Personal information
- Native name: אורית בראון‎
- Born: 17 November 1975 (age 50) Netanya, Israel
- Occupation: Judoka

Sport
- Country: Israel
- Sport: Judo
- Weight class: ‍–‍56 kg, ‍–‍57 kg, ‍–‍63 kg
- Coached by: Yael Arad

Achievements and titles
- Olympic Games: R16 (2000)
- World Champ.: 7th (1999)
- European Champ.: 7th (1998)

Profile at external databases
- IJF: 53123
- JudoInside.com: 2757

= Orit Bar-On =

Israeli judoka (born 1975)

Orit Bar-On (אורית בראון; born 17 November 1975) is an Israeli judoka.

Bar-On was born in Netanya, Israel.

==Judo career==
Bar-On was trained in judo by Israeli Olympic silver medalist Yael Arad. Bar-On won the national Israeli judo championships in 1990–2002, in weight classes ranging from U56 to U63.

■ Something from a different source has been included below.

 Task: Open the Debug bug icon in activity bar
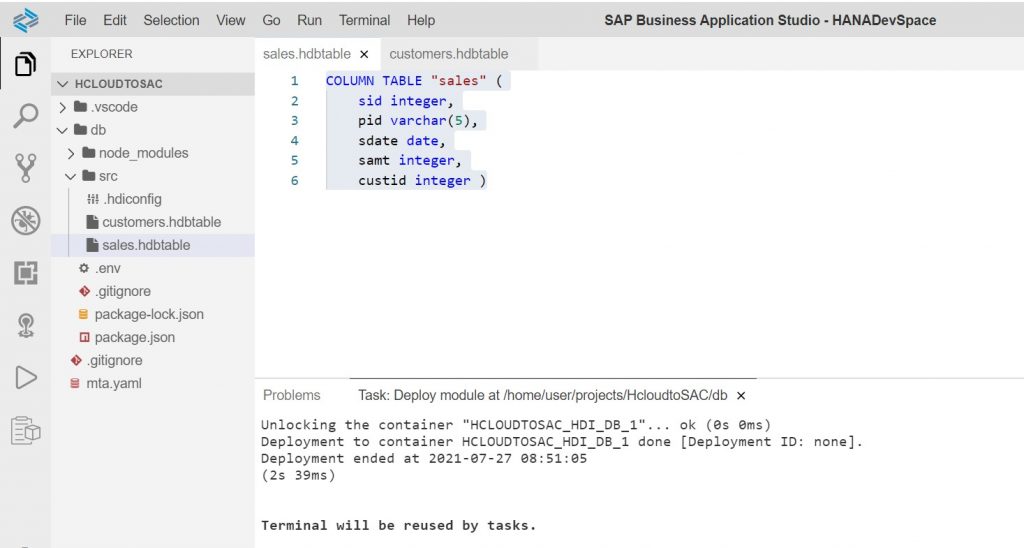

In 1997 Bar-On won the gold medal at the Swedish Open Gothenburg (U56). In 1998, she won the Moscow International Tournament (U57). She finished in seventh place at both the 1998 European Championships and the 1999 World Championships.

In 2001, Bar-On won the gold medal at the German Open.

Bar-On competed for Israel at the 2000 Summer Olympics in Sydney, Australia, in Women's Lightweight Judo (57 kg division).